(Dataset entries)
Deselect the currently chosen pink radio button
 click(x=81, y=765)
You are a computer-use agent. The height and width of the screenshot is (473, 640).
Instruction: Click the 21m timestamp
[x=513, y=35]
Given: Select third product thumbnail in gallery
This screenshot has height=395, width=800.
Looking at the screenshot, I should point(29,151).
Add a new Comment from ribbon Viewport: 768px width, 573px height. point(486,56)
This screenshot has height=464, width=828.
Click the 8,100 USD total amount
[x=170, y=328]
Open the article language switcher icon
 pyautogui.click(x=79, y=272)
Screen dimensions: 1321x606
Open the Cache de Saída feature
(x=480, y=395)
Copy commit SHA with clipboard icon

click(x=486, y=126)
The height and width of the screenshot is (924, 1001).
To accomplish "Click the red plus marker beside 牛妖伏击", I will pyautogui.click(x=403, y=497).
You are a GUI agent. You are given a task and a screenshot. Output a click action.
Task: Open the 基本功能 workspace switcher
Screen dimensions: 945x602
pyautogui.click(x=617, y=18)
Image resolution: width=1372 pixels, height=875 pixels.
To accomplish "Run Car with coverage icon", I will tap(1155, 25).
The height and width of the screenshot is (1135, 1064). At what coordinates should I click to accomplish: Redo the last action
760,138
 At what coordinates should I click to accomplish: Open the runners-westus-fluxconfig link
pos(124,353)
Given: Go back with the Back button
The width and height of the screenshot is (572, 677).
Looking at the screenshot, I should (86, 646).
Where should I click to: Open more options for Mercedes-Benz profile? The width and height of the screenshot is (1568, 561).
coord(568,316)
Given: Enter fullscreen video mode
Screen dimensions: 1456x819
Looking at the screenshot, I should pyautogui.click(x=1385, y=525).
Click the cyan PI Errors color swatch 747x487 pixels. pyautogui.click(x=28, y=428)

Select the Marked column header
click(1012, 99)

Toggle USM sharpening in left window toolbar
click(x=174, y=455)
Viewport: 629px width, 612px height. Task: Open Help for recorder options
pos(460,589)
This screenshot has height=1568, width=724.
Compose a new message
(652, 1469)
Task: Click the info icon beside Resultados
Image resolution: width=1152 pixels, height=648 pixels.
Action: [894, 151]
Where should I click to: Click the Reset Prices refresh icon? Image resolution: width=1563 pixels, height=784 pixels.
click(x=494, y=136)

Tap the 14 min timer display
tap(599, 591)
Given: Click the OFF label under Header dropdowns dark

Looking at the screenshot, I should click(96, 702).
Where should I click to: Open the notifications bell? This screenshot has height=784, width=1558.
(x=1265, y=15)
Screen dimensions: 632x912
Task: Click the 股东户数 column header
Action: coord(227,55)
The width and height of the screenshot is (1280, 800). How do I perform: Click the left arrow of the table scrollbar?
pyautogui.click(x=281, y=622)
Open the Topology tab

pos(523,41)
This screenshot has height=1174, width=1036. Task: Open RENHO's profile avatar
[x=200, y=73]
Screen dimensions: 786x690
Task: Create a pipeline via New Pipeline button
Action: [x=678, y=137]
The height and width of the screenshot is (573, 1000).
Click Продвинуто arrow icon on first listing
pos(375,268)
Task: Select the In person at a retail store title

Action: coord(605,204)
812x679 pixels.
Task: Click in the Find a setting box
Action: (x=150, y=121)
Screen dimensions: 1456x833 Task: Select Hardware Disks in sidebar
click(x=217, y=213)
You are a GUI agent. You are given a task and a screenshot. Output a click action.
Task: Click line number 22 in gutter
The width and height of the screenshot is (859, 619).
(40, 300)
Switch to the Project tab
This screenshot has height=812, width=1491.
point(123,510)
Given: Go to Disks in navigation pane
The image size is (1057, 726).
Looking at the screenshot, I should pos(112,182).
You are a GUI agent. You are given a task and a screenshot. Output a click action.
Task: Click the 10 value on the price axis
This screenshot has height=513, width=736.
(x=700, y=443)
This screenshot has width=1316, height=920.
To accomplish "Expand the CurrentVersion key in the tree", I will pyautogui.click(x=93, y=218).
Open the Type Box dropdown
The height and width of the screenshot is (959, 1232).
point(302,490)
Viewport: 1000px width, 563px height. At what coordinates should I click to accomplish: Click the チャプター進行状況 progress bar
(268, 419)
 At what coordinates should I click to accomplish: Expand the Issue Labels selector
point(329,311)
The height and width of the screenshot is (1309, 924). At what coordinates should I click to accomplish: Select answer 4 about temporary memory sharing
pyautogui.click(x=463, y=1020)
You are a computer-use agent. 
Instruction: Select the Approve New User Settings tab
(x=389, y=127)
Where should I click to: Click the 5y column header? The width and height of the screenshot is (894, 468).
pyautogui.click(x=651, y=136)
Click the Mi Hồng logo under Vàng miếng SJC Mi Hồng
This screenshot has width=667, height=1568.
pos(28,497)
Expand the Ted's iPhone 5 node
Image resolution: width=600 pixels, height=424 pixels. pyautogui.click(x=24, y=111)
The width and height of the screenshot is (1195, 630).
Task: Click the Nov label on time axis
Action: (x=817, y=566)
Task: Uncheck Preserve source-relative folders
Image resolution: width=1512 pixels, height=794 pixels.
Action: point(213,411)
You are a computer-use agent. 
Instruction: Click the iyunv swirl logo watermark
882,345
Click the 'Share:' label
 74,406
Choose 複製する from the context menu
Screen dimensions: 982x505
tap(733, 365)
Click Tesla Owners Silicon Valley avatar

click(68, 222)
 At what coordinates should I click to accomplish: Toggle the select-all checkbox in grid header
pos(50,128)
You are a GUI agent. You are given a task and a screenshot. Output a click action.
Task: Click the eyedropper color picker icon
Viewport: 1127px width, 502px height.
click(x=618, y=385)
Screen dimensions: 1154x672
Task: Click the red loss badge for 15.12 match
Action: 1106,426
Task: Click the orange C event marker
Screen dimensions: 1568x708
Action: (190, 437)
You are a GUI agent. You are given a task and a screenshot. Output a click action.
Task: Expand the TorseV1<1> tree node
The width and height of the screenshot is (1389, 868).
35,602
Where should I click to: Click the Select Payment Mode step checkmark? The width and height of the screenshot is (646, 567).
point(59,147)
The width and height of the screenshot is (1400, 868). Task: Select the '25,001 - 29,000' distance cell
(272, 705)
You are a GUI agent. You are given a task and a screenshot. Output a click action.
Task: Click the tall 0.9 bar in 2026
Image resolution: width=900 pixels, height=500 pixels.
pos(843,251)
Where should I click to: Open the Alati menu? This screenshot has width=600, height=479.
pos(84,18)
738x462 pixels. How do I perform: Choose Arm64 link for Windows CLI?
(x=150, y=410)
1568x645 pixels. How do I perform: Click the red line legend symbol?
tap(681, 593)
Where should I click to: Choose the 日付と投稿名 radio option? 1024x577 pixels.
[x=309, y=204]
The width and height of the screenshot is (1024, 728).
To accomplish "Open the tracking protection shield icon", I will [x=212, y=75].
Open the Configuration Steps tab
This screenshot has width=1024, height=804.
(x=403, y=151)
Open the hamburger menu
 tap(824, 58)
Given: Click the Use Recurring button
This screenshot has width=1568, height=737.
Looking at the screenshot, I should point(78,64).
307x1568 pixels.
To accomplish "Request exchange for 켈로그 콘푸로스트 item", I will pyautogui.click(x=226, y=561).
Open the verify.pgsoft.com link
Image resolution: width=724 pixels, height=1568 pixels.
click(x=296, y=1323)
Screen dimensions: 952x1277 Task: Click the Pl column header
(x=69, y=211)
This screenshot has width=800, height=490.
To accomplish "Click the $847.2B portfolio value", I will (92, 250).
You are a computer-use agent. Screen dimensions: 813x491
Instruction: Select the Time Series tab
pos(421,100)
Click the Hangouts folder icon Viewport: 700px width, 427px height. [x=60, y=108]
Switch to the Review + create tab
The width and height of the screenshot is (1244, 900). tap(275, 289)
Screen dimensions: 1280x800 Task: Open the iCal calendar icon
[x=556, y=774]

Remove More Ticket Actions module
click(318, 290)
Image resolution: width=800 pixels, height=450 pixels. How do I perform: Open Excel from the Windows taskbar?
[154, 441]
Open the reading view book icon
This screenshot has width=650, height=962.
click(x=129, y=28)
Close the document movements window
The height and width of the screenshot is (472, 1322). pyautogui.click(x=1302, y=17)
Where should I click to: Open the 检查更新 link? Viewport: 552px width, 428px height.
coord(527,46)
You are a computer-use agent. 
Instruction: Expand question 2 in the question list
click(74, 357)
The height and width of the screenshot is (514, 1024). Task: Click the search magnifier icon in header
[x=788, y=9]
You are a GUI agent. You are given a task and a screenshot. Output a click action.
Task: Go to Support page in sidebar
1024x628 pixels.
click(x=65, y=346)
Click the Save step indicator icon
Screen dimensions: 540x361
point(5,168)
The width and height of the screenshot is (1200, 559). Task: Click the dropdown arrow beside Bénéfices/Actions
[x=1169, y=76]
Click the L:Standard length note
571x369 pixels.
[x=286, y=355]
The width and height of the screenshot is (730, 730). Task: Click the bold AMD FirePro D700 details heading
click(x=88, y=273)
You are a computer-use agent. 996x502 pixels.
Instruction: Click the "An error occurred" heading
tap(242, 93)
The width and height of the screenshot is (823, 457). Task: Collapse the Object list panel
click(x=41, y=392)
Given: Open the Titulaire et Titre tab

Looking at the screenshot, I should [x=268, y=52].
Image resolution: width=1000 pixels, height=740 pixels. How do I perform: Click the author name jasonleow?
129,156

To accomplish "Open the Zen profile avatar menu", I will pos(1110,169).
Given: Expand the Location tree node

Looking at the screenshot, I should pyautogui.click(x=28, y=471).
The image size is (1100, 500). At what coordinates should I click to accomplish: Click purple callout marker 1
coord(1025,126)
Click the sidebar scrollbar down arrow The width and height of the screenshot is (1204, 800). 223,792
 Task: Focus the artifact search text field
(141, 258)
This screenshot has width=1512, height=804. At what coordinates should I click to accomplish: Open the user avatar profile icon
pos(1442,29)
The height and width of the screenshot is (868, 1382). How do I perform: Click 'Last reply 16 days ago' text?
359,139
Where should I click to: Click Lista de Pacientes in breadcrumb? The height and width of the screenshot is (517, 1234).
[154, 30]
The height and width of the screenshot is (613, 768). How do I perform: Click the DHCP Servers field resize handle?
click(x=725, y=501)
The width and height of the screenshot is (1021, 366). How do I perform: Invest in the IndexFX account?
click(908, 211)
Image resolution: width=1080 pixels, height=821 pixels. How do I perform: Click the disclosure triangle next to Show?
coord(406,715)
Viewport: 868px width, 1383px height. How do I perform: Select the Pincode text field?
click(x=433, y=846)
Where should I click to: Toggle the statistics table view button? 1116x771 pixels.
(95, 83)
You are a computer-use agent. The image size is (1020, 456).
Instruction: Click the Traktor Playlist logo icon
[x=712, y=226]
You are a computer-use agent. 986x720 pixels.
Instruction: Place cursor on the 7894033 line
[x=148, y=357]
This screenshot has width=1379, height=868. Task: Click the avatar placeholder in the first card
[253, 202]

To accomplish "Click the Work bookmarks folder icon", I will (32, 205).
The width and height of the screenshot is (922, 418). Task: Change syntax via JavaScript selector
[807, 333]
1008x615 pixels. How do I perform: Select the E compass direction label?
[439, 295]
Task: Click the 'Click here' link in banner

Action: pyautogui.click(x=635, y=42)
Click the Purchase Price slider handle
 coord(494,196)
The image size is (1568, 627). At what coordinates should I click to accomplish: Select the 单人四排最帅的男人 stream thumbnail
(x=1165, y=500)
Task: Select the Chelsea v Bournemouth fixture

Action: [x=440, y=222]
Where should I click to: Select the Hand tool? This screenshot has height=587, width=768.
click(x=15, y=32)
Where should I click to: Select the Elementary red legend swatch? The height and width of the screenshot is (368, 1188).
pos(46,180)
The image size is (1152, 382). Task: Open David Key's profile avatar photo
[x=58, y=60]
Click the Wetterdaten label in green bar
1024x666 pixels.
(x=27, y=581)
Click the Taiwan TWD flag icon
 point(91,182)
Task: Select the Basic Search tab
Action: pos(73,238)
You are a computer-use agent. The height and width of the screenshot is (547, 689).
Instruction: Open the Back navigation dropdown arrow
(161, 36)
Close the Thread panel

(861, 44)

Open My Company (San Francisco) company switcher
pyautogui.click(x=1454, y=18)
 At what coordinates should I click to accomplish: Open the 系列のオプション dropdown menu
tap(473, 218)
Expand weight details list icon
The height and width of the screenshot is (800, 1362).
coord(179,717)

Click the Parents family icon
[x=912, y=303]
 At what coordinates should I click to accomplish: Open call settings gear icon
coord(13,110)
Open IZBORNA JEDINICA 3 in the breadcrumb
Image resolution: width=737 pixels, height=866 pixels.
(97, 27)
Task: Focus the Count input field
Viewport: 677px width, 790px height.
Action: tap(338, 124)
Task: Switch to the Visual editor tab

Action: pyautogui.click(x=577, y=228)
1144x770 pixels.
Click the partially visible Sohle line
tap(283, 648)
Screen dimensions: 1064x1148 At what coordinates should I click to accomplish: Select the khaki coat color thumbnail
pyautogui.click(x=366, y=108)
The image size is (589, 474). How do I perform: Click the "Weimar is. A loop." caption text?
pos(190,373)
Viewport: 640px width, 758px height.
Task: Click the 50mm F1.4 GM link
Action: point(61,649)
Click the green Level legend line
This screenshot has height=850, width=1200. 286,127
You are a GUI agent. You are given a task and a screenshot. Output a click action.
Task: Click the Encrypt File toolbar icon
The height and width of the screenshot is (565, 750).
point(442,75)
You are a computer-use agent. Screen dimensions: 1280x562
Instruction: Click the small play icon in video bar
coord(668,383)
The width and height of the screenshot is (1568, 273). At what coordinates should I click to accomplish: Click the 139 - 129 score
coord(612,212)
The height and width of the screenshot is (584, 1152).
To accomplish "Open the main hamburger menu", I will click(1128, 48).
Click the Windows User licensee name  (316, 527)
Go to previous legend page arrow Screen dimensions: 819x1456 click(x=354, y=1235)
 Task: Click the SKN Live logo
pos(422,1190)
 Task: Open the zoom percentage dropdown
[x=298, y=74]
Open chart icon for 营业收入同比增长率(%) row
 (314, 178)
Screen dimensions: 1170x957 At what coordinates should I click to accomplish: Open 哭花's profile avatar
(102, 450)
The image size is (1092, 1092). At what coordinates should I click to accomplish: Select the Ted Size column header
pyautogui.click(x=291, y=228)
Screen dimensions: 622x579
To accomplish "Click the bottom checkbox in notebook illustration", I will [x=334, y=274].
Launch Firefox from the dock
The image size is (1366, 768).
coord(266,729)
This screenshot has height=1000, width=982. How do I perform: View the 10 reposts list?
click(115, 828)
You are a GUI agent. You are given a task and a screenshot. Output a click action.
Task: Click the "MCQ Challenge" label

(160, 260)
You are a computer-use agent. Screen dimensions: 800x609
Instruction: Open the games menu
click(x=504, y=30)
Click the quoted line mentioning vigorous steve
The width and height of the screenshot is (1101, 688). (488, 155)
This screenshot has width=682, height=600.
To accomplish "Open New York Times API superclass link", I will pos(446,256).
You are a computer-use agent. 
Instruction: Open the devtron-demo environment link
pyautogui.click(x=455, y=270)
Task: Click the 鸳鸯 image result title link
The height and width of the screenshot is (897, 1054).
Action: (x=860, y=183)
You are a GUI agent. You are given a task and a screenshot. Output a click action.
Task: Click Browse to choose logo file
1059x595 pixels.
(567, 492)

Exercise:
Write out exactly those lines running from the line with "Task: Click Browse to choose logo file" to the end of the data above, the first and last included.

Solution below:
Task: Click Browse to choose logo file
1059x595 pixels.
(567, 492)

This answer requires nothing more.